My 2004 Avalon front brakes cause the front of my car to shimmy a lot when slowing down/braking from highway speeds, 50MPH or so and above. I had the front rotors turned and eventually replaced. The shimmy again started after the new rotors were in use for a couple of months. I drive about 15K miles per year. After talking with my lawyer who drives a 2004 Camry about his and my brakes, I found that he too is experiencing the shimmy when stopping with the 2004 Camry. Is this an overall Toyota design flaw (or modification)? Can the shimmy be eliminated? Are there better quality rotors that can be used in my Avalon? Please let me know. I love the car and hope to keep it for a long time. It’s at 96K miles now and is otherwise a great car to drive and ride in. It’s also the last year the Avalon shipped with the split front bench seat that I really like. Thank you!
Something to consider is whether anyone–you, a mechanic, or a tire shop–has removed and replaced wheels/tires on your car. One of the leading causes of brake rotor warping is failure to use the correct torque (turning force) when tightening wheel lug nuts.

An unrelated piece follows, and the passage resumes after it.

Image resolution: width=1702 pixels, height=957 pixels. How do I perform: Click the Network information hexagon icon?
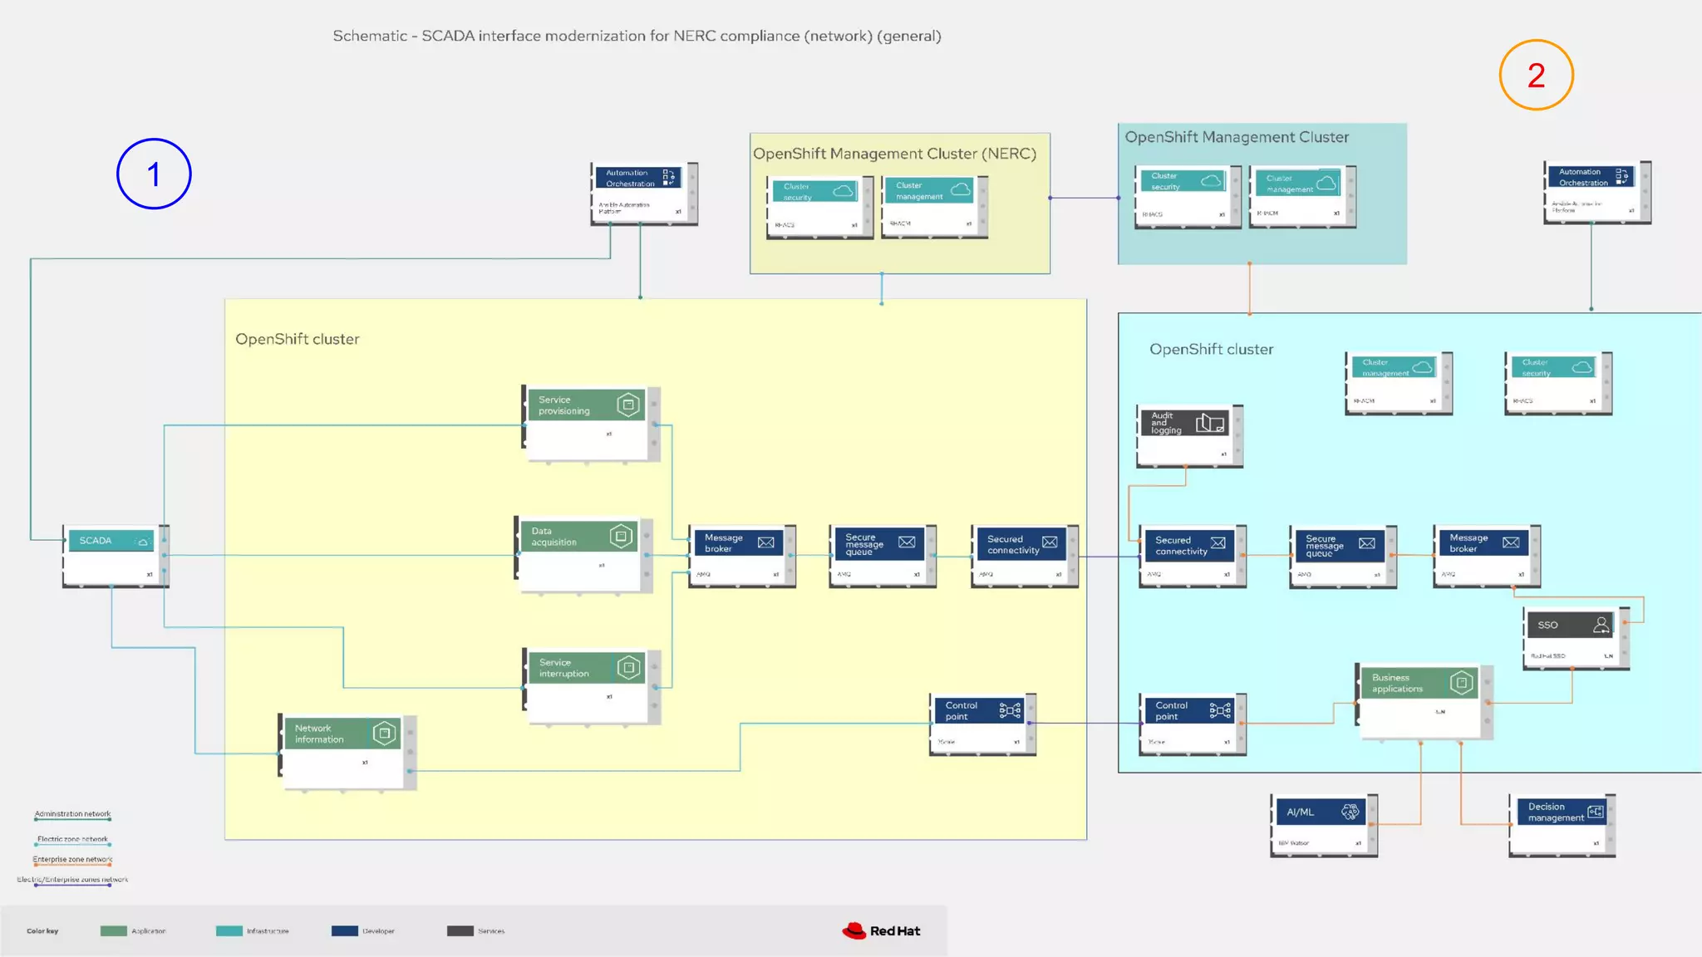point(384,734)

It is far too common for garages and tire shops to use powerful pneumatic guns to tighten lug nuts without any consideration of the proper torque–which differs somewhat from one make/model of car to another. Whenever you need to have tires rotated or changed, be sure to specify that you want a torque wrench to be used for tightening the lug nuts and it might be helpful if you even told the technician the amount of torque to be used. Your Owner’s Manual should specify the correct torque, which will be expressed in Foot Lbs.
IMHO, it is a good idea for car owners to have their own torque wrench. The cost is very quickly recouped if it spares you from just one unnecessary brake rotor replacement.
There are a number of things that can cause a brake shimmy that are not related to the brakes; loose ball joint or wheel bearing, worn tie rod or tie rod end, steering rack mounts, conrol arm mounts, brake caliper mounts, and possibly even a bad tire although the latter is a rare event.
Logic would dictate that one of the above problems should cause a problem all of the time but there’s a reason for that and I won’t get into it at the moment.
Whoever is repairing the brakes should be checking the rotors to make sure they’re the cause of the problem rather than just assuming they are. An assumption like this is often standard operating procedure.
When new brake rotors/pads are installed, there’s usually a break in procedure that’s followed to allow the brake pads to embed themselves properly into the rotors. If this procedure isn’t followed it can result in unwanted brake noise or short brake component life.
Every brake job I perform, I’m the one that does this break in procedure to ensure the brake pads have been properly embedded into the rotors to make sure I don’t have a come-back for a brake performance complaint. And so far, I haven’t.
" Are there better quality rotors that can be used in my Avalon? Please let me know."
Probably…The ones you buy from Toyota or any OEM parts counter are usually the best you will find…Aftermarket rotors are frequently Chinese made copies make from scrap metal and quality can be spotty…“Green” (fresh) cast iron is not dimensionally stable and can warp easily. Having your new rotors carefully turned now that they have broken in could solve the problem…
Also if your calipers are frozen or the slides are no longer sliding, the pads can be constantly pressed against the rotors. This can cause them to overheat and warp. Changing or turning the rotors will fix it for a while but a stuck caliper will do the same thing after some time.